Long run time with large assembly and many contigs
ohickl opened this issue · comments
Hi,
I am trying to run mosdepth like this:
export MOSDEPTH_PRECISION=6
mosdepth --fast-mode \
--by <assembly.fa.bed3> \
--threads 4 \
--thresholds 1,10,30 \
<assembly.fa> \
<mapping.bam>
on metagenomes but the runtime is exceeding two days, so I cant complete the jobs on my regular cluster nodes.
They do have many (short) contigs, e.g.:
> seqkit stats <assembly>.fa
file format type num_seqs sum_len min_len avg_len max_len
<assembly>.fa FASTA DNA 2,041,321 1,499,035,773 200 734.3 372,868
> wc -l <assembly>.fa.bed3
2041321 <assembly>.fa.bed3
WGS and RNA-seq mapping stats:
> samtools .../mg.reads.sorted.bam
165453111 + 0 in total (QC-passed reads + QC-failed reads)
...
149618292 + 0 mapped (90.43% : N/A)
...
> samtools flagstat .../mt.reads.sorted.bam
147055988 + 0 in total (QC-passed reads + QC-failed reads)
...
147055988 + 0 mapped (100.00% : N/A)
...
Is this expected? Could it be related to #56 or #71? I dont have any memory issues so far though.
The same also happens when supplying a bed with genes for --by
:
> cut -f 4 genes.bed | wc -l
3009287
> head genes.bed
contig_001 156 318 gene_0079 0 + 156 318 0 1 162, 0,
contig_002 2 167 gene_0080 0 - 2 167 0 1 165, 0,
contig_003 1 304 gene_0081 0 + 1 304 0 1 303, 0,
contig_004 145 331 gene_0082 0 - 145 331 0 1 186, 0,
contig_006 1 298 gene_0083 0 - 1 298 0 1 297, 0,
contig_009 2 167 gene_0084 0 - 2 167 0 1 165, 0,
contig_010 2 299 gene_0085 0 + 2 299 0 1 297, 0,
contig_012 1 358 gene_0086 0 - 1 358 0 1 357, 0,
contig_013 0 258 gene_0087 0 + 0 258 0 1 258, 0,
contig_013 274 352 gene_0088 0 + 274 352 0 1 78, 0,
Best
Oskar
Hi, is it possible to share your bam?
This is a bad case for mosdepth with 2 million very short contigs, but I don't think it should take this long.
I would try without --thresholds (and perhaps --by) to see if that is the cause of the slowness. If it is, I'll see if I can make that part of the code more efficient.
Thanks for the swift response!
I'll try that and also send you a link to example bam files per mail. Is the address in your profile fine?
Thanks for the swift response! I'll try that and also send you a link to example bam files per mail. Is the address in your profile fine?
yes. thank you.
hi @ohickl ,
thanks very much for sending the test-case.
I found the cause for the slowness and I'm working on a solution.

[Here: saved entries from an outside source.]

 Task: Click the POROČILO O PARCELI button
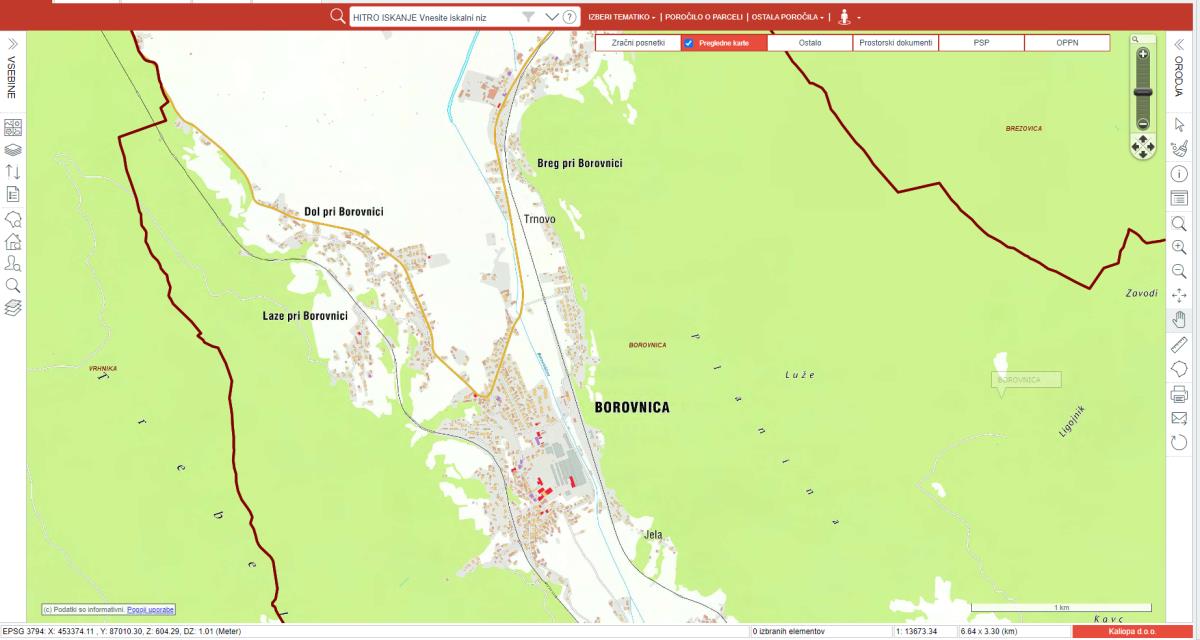[704, 17]
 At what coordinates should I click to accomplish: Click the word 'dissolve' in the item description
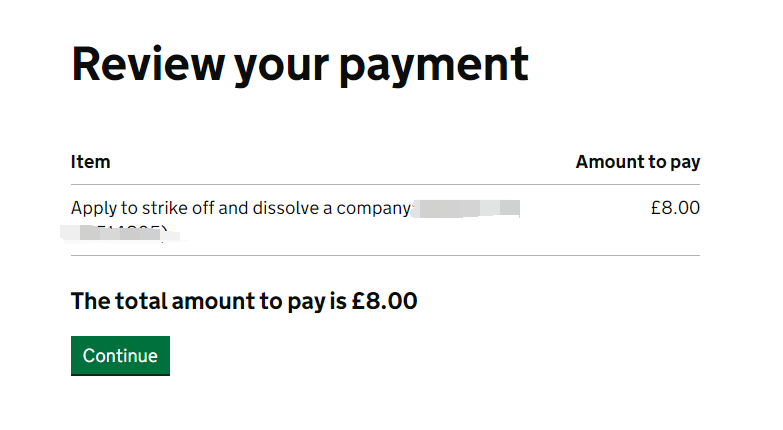point(295,209)
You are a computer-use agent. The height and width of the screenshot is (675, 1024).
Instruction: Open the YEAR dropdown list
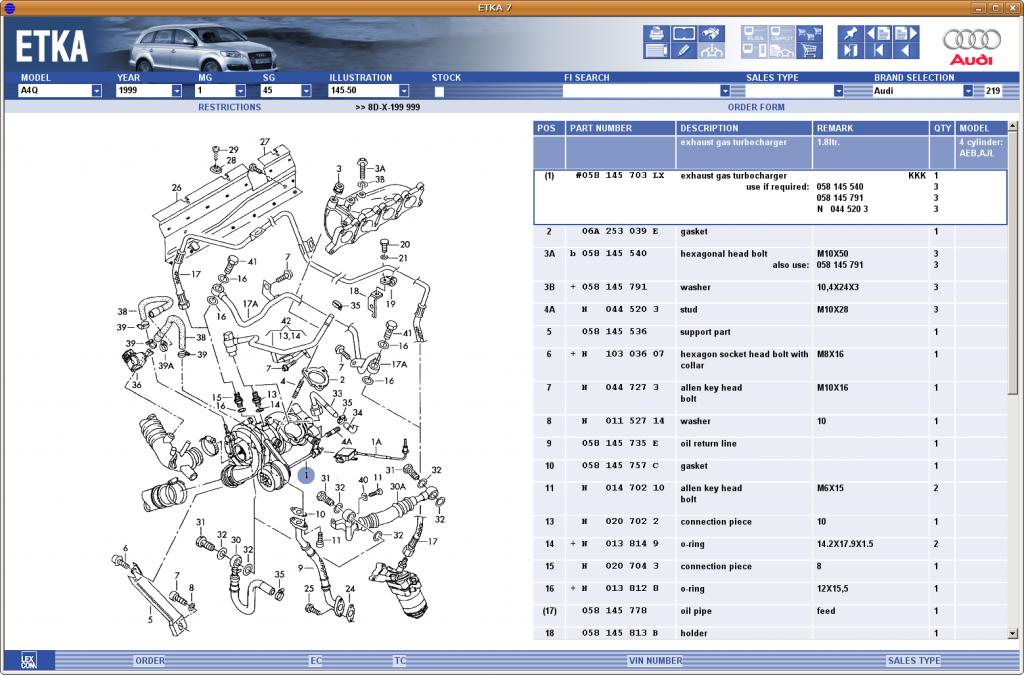coord(176,91)
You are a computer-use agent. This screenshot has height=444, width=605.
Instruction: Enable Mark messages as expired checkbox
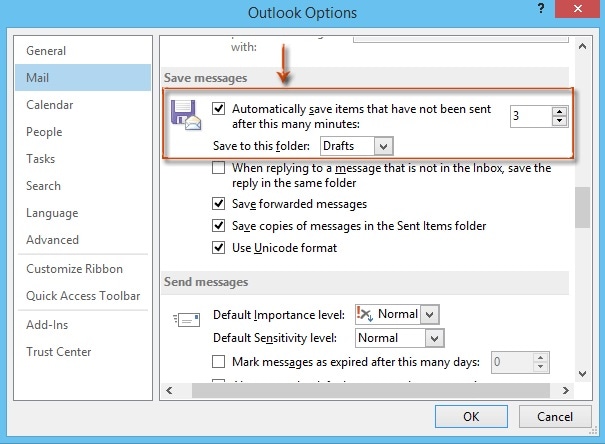pos(219,362)
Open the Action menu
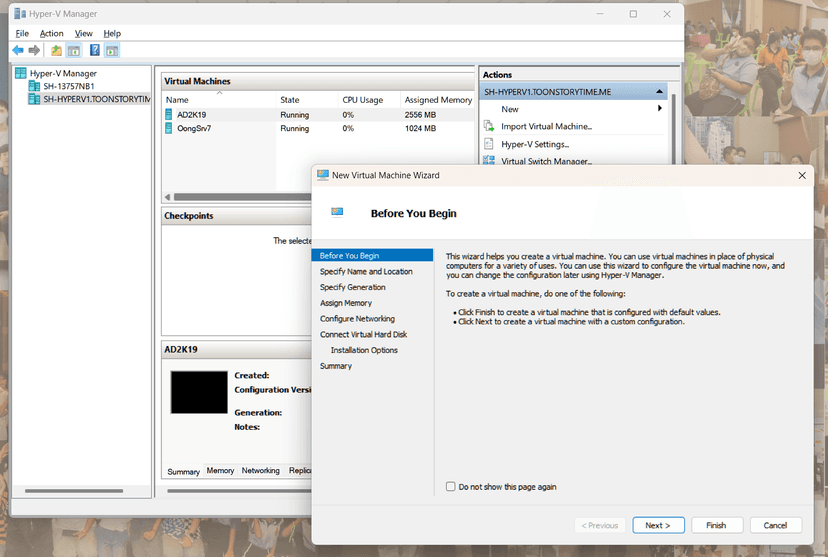 (x=51, y=33)
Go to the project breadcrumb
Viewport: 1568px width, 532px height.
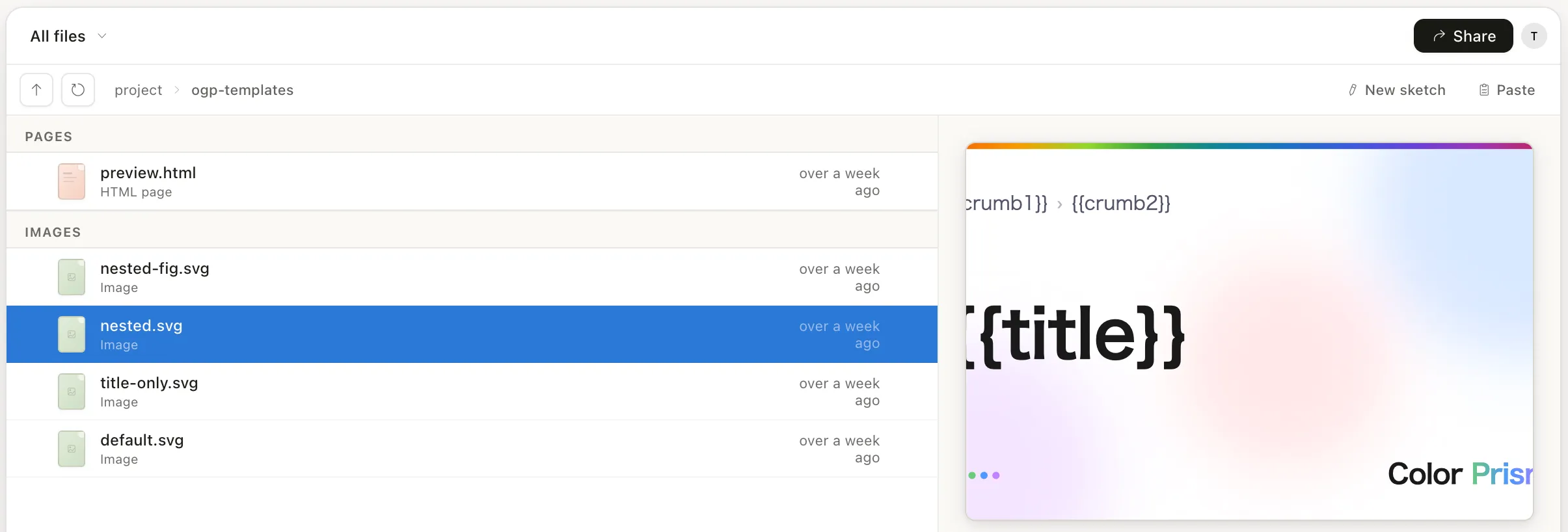pos(138,90)
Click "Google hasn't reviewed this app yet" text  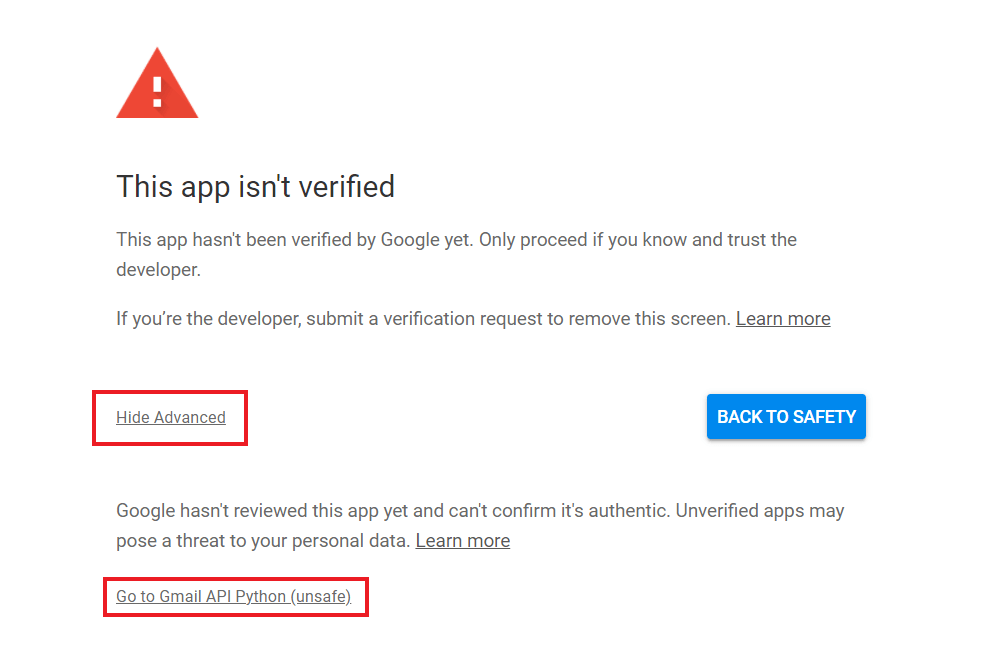pyautogui.click(x=262, y=511)
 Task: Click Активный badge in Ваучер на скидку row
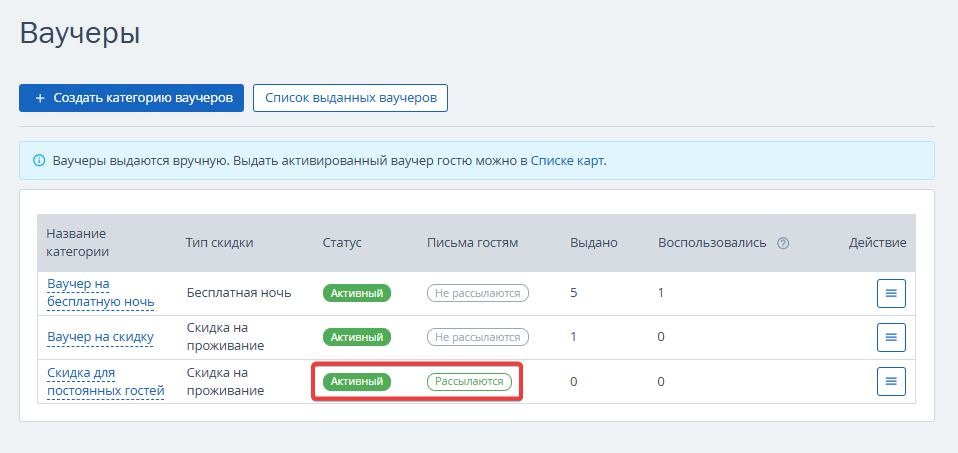point(357,337)
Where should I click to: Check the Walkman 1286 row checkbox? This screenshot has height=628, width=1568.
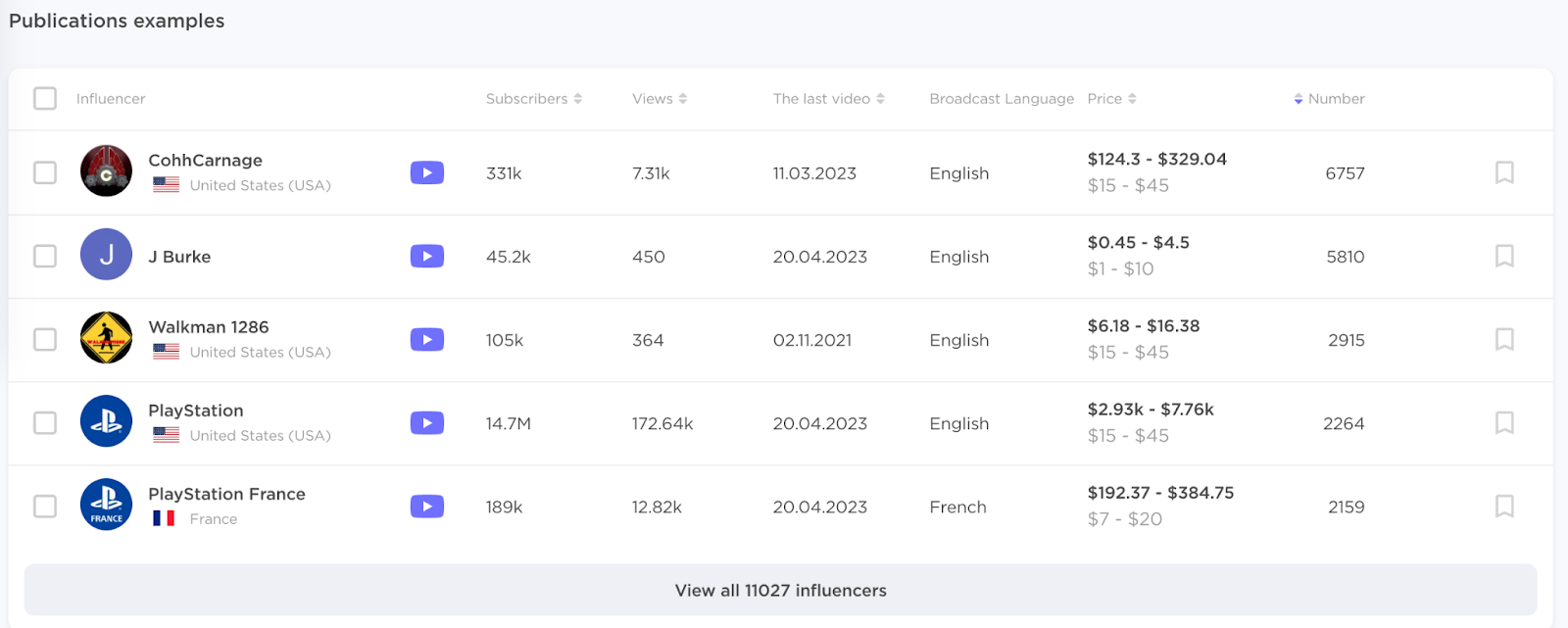pyautogui.click(x=45, y=340)
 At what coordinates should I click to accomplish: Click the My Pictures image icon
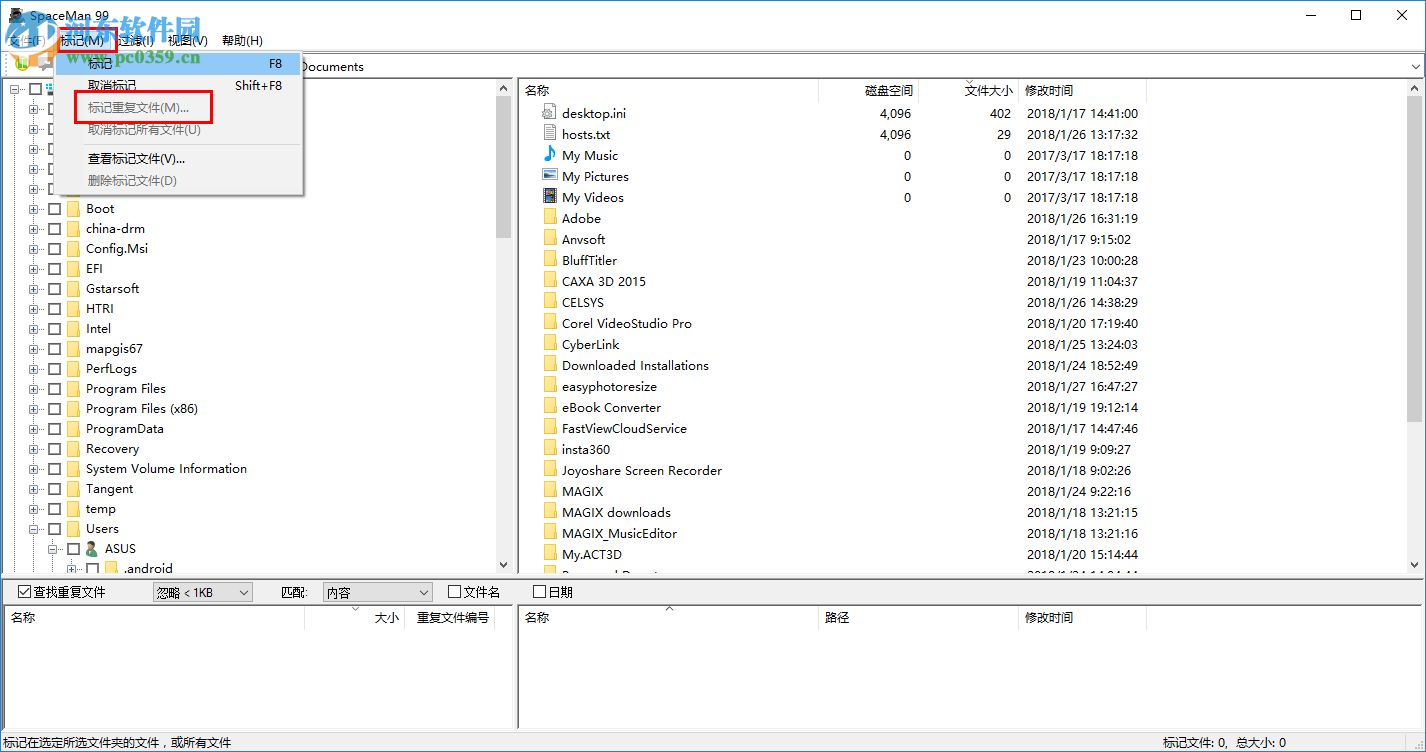pos(549,176)
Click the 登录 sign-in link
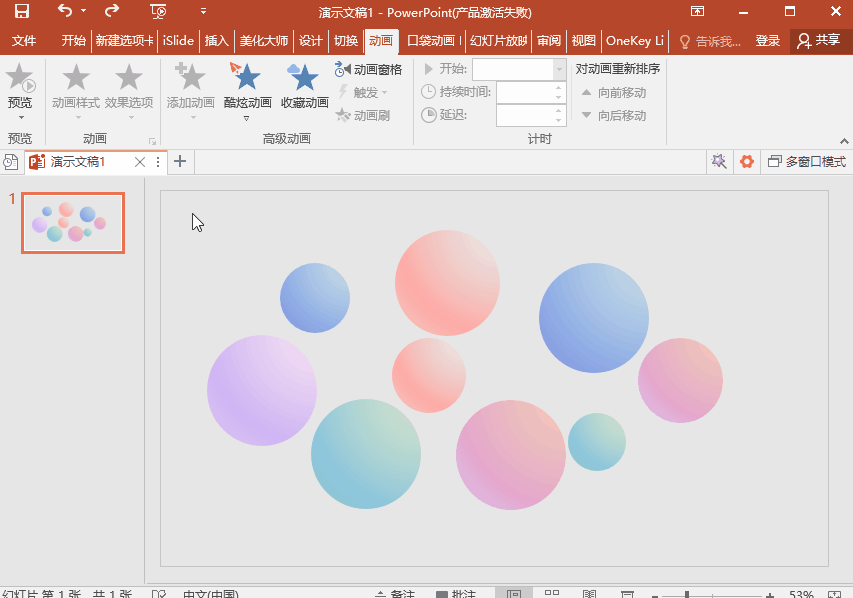The height and width of the screenshot is (598, 853). (767, 41)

You have 2 million contigs. As every new contig was assayed mosdepth
was creating an array of structs of that length. For most bams with a few hundred contigs at most, that's not a problem.
On my quick test, time ../../mosdepth -x t mg.reads.sorted.bam --by assembly.bed3 --thresholds 1,10,30
should now take 25 minutes whereas before it would be probably weeks to finish.
I'll make a new release when I have this done and tested.
Great to hear! Thanks for your efforts!
Hi @ohickl would you give this binary a try? I removed a couple more things that would be slow for many chroms.
you can gunzip, chmod +x and then run as ./mosdepth_dev [args]
Looks good! Barely 10 min per run for the handful runs I tried. Also appreciate the progress stdout. Thanks a lot!
Anything that I should know regarding the output or arguments or should it be exactly the same as before?
any options should be fine, I think. Let me know if you see any huge changes with different arguments.